|I have just been reading a new book The Microbiome Solution by Dr Robynne Chutkan. Its an excellent book if a little long winded and over technical, but the subject is of great importance to us all. For those interested in the detail, its well worth paying the $20 or so on line. |
After only a little research on the subject I came across a brilliant web site by the University of Utah (Health Sciences). This tutorial "The Human Microbiome" is succinct and to the point and will change the way you think about yourself. I have listed a series of links to this site and tutorials in my sidebar (below left) under "Microbes and Human Health" if your interested.
You may wonder what an elderly amateur organic gardener might find interesting in these two publications, but there is a link between the Human Microbiome and the Soil Microbiome. In both cases there are ubiquitous mutualistic relationships controlled by the principal organisms, the human body and the bodies of the plants we eat.

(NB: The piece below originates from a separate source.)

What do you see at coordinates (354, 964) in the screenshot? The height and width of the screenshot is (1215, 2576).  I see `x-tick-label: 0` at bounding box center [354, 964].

What we eat determines the balance of microbial genera operating in our bodies, and the particular functions they perform. Similarly plants feed their microbes with photosynthesised exudates from their roots. They alter the constituents of these exudates to control the microbial genera balance in their rhizospheres. By controlling this balance, they control the mix of plant nutrients the microbes provide. Our appetite helps us chose what food our body needs, and plants change the diet of their microbes to control the balance of nutrients they need.
I have become almost obsessed with the activities of microbes in the soil working in mutualistic relationships with plants and other soil inhabitants. What I did not expect to find was the similarity between these intimate relationships in the soil and those in our own bodies.

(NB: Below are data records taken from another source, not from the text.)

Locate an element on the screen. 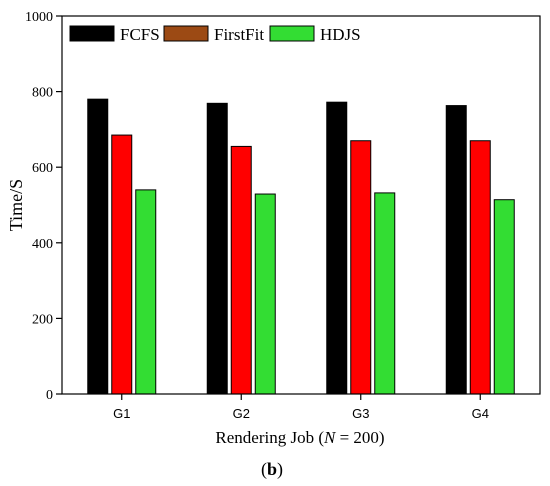  y-tick-label: 600 is located at coordinates (42, 168).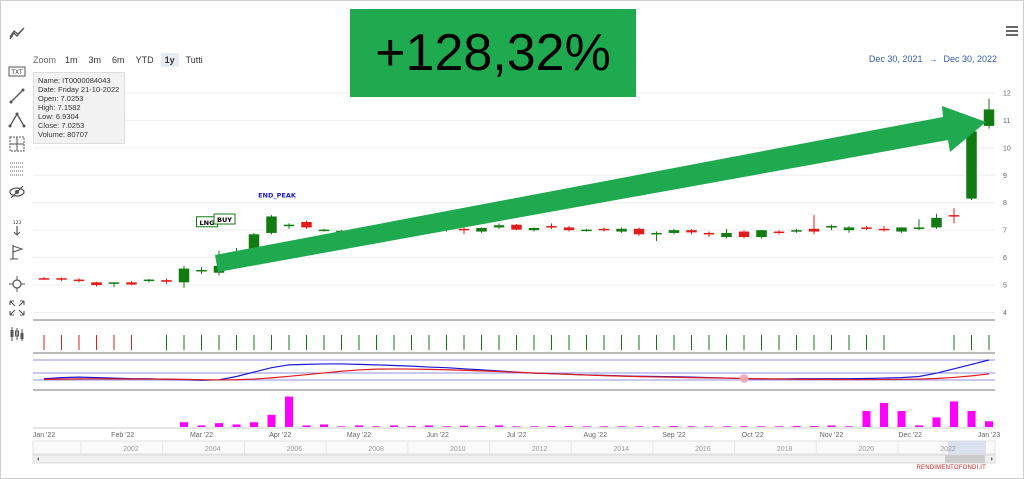 This screenshot has width=1024, height=479. What do you see at coordinates (1005, 286) in the screenshot?
I see `y-tick-label: 5` at bounding box center [1005, 286].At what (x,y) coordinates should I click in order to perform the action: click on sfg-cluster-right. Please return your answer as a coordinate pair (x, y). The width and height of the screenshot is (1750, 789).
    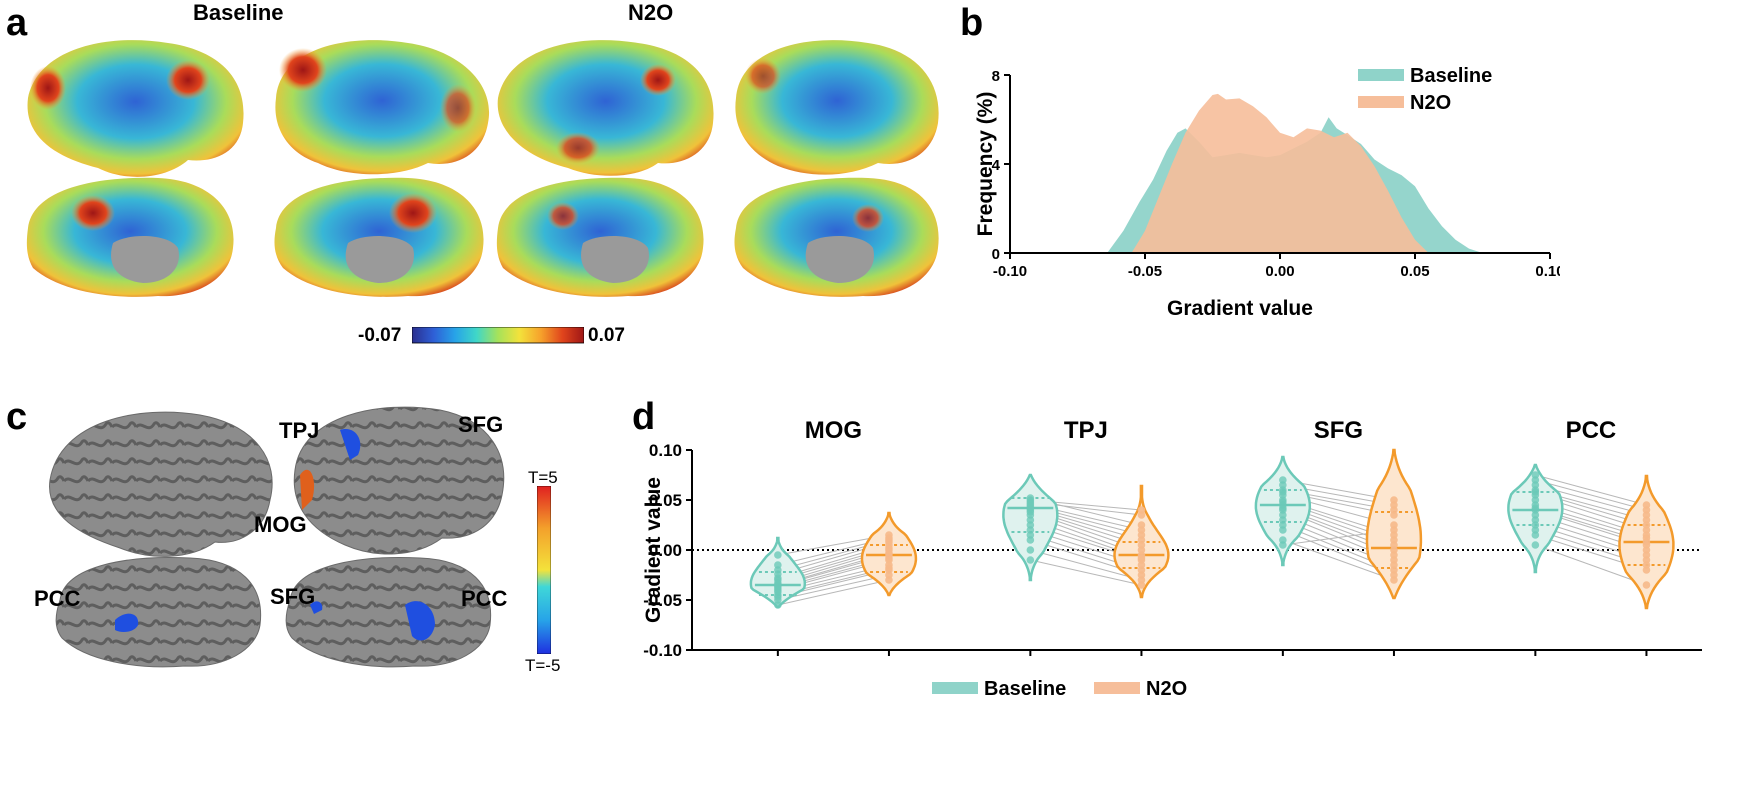
    Looking at the image, I should click on (316, 608).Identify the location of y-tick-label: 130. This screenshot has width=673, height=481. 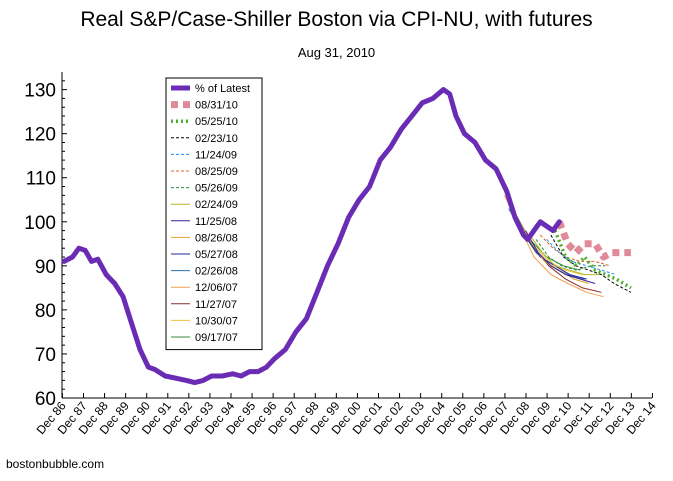
(40, 92). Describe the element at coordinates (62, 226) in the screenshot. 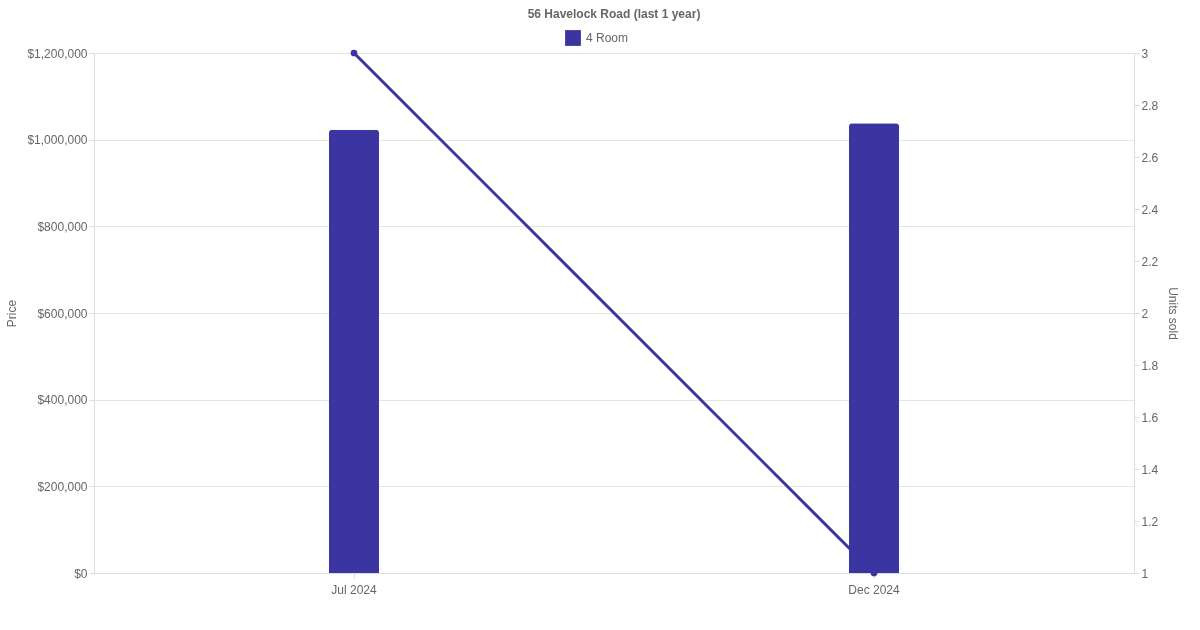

The relationship between a healthy soil microbiome and a healthy human one is its food. The soil microbiome will only feed plants adequately if it is fed with a diverse source of organic materials. Similarly, the human microbiome will only serve us well if it is fed with a diverse mix of fresh healthy food.

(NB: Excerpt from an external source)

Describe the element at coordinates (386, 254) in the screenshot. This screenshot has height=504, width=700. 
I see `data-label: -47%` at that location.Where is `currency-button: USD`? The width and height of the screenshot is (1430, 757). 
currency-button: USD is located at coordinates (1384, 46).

My understanding is that modern processed foods and overuse of sugars is altering the balance of microbes in the microbiomes of people these days with serious implications. It is said that these new balances are a root cause of many modern human diseases.
A healthy diet is a critical factor in avoiding chronic illness, and my personal interest is in ensuring that the fruit and veggies I produce in my garden have been fed in an ecosystem containing an extremely diverse and active plant microbiome. I want my wife and I to benefit from the flow on from this healthy food to our own human microbiomes which hopefully will deliver a full spectrum of micronutrients and other services needed to maintain our good health.